Photos of Stirling & Son Victorian cutter build

Stirling & Son Victorian cutter Integrity housed dovetail on companion (never to be seen again!)

Difficult-looking housed dovetail joint

Stirling & Son Victorian cutter Integrity ash and copper fastened blocks Stirling & Son Victorian cutter Integrity bronze bound bowsprit roller Stirling & Son Victorian cutter Integrity finishing the 24ft bowsprit

Ash and copper fastened blocks; bronze-bound bowsprit roller; finishing the 24ft bowsprit

Will Stirling of Stirling & Son has sent in some more photographs from the building of the Victorian-style cutter Integrity. Here’s what he has to say:

Integrity is coming on well. We are putting on her deck which has been an exercise in higher mathematics. It is tapered and swept so that the outboard planks follow the covering board yet the planks midships are on the centreline. A typically Victorian attitude of seeking the aesthetic with little regard for labour!

‘To us it seems relatively complicated; as one of the shipwrights wryly commented, perhaps that is why it died out! I shall send a photo of the sequence once it is all on.

‘Hope all continues well, best wishes,

‘Will’

 

Will and his colleagues are always up to something interesting, and he has a very interesting range of plans for traditional craft for sale. For more posts about Stirling & Son, click here.

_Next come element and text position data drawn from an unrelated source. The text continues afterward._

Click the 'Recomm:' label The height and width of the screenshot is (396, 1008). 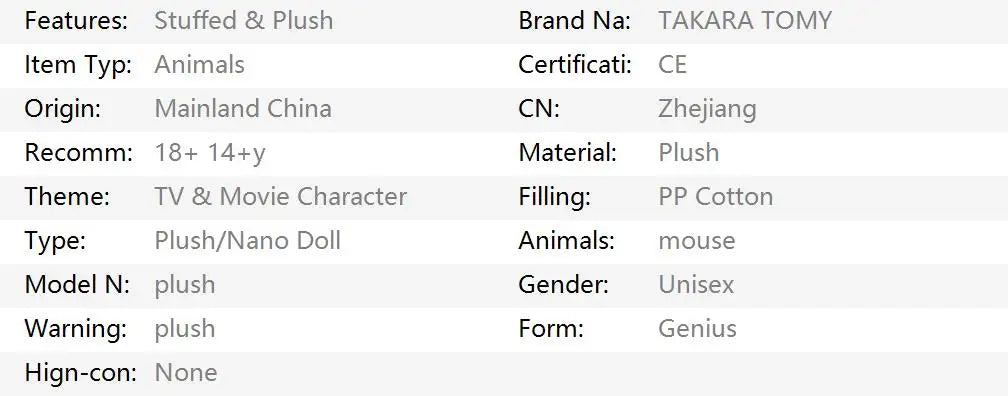78,153
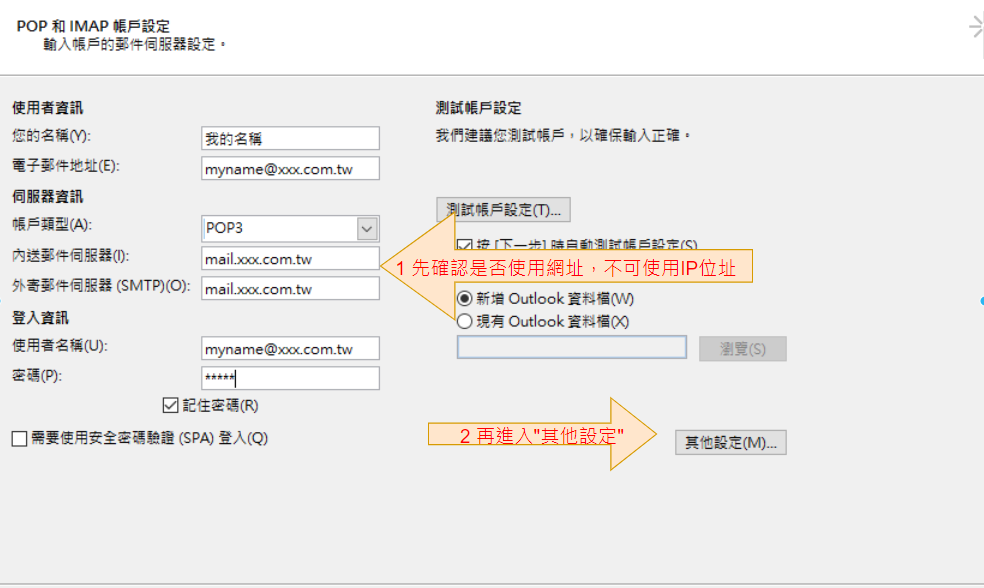This screenshot has width=984, height=588.
Task: Uncheck the auto-test on 下一步 checkbox
Action: tap(465, 244)
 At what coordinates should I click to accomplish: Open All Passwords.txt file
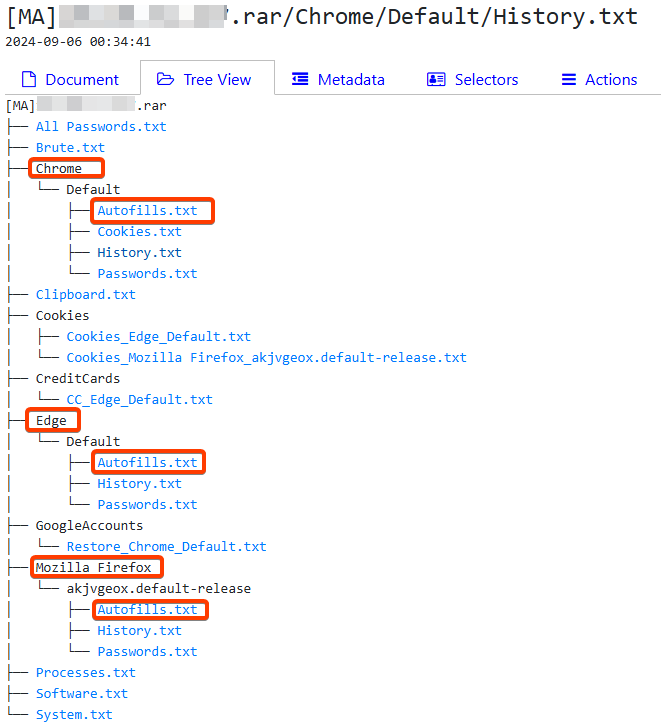(101, 127)
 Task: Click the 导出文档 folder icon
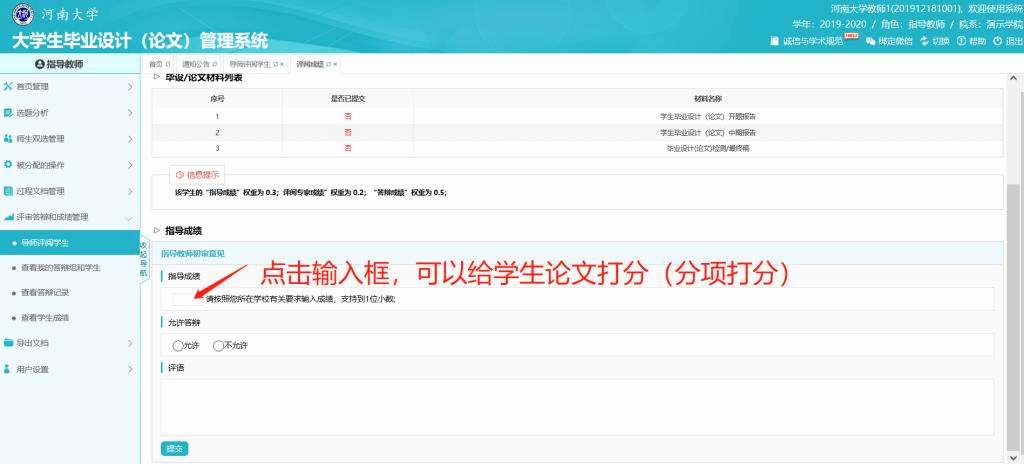coord(8,343)
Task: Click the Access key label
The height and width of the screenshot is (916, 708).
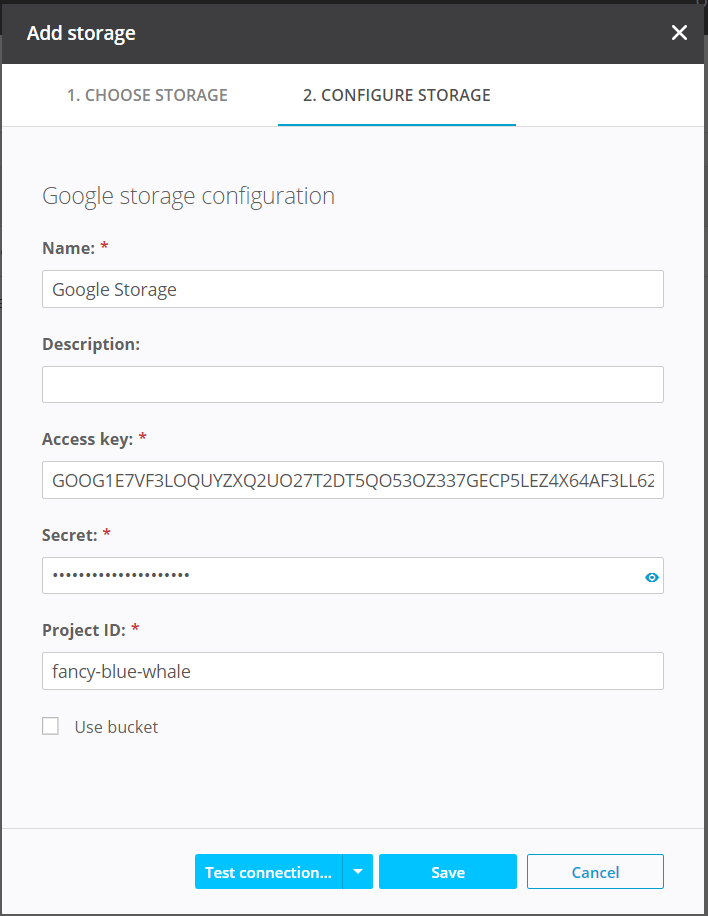Action: pos(88,439)
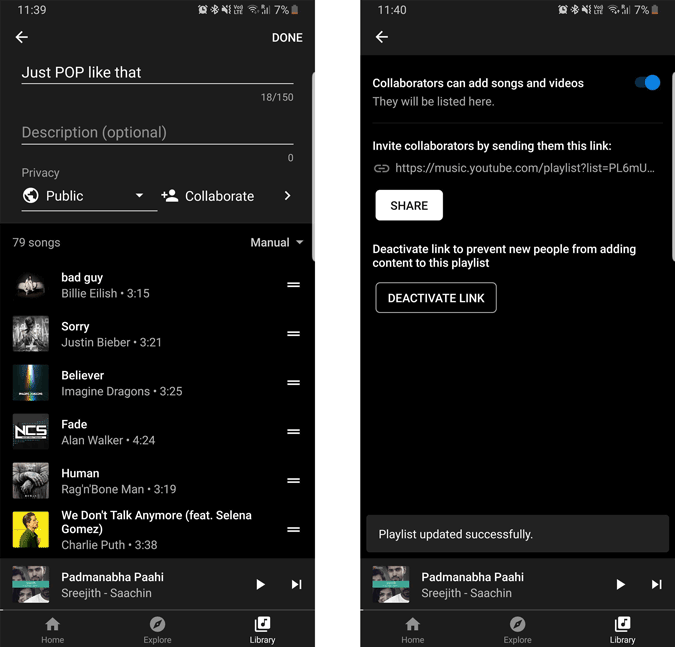This screenshot has width=675, height=647.
Task: Tap drag handle beside Believer song
Action: (x=294, y=383)
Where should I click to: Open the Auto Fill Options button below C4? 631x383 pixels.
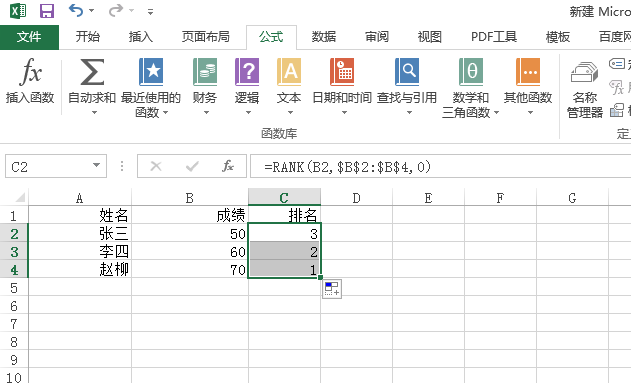tap(332, 289)
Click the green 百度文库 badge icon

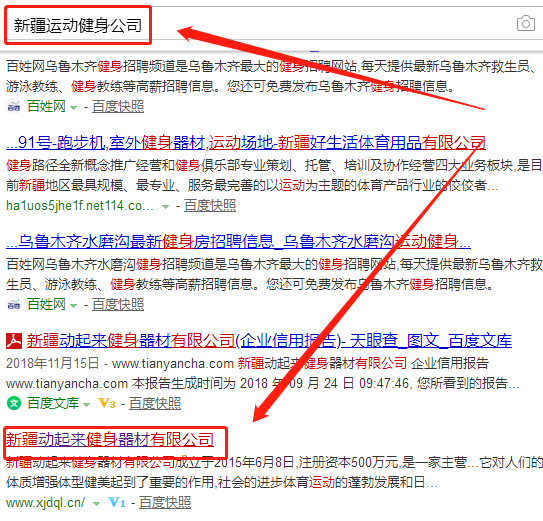[14, 404]
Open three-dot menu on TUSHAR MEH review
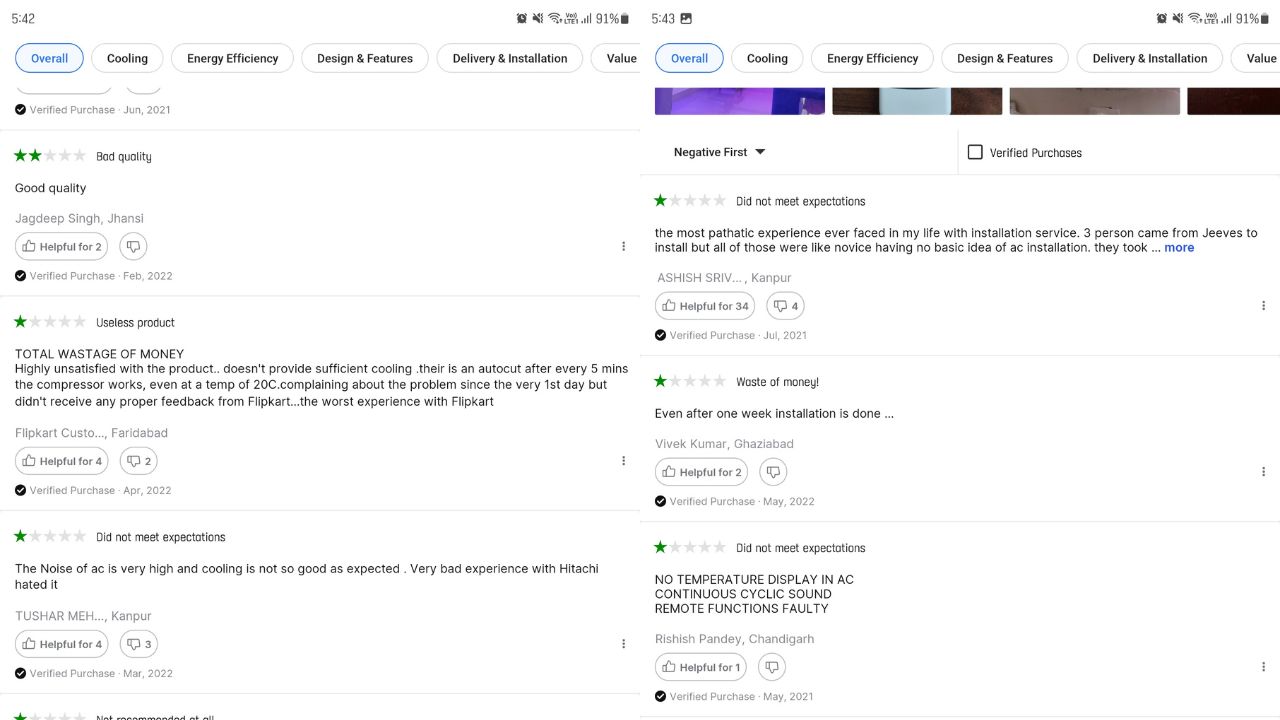Image resolution: width=1280 pixels, height=720 pixels. point(623,644)
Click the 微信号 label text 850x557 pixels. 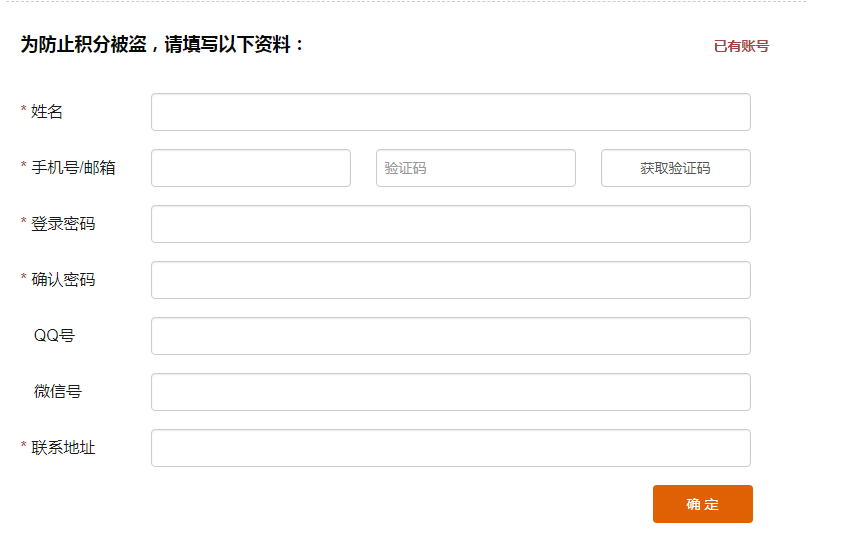[57, 392]
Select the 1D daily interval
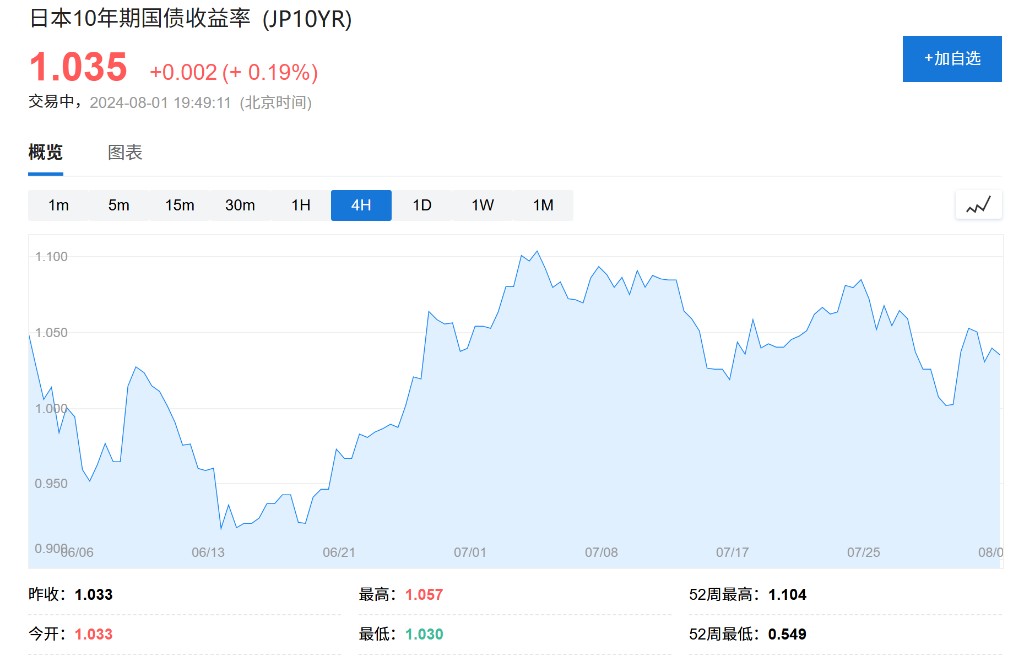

Stirling & Son traditional yacht building and wooden boat repair is based at Tavistock, Devon. For more information see www.stirlingandson.co.uk.

 

3 thoughts on “Photos of Stirling & Son Victorian cutter build”

  1. Small wonder that no one has classic boats built anymore. Must cost a million. It is the cost of labour that forces us to buid with epoxi nowadays. Simply no time for proper craftmanship.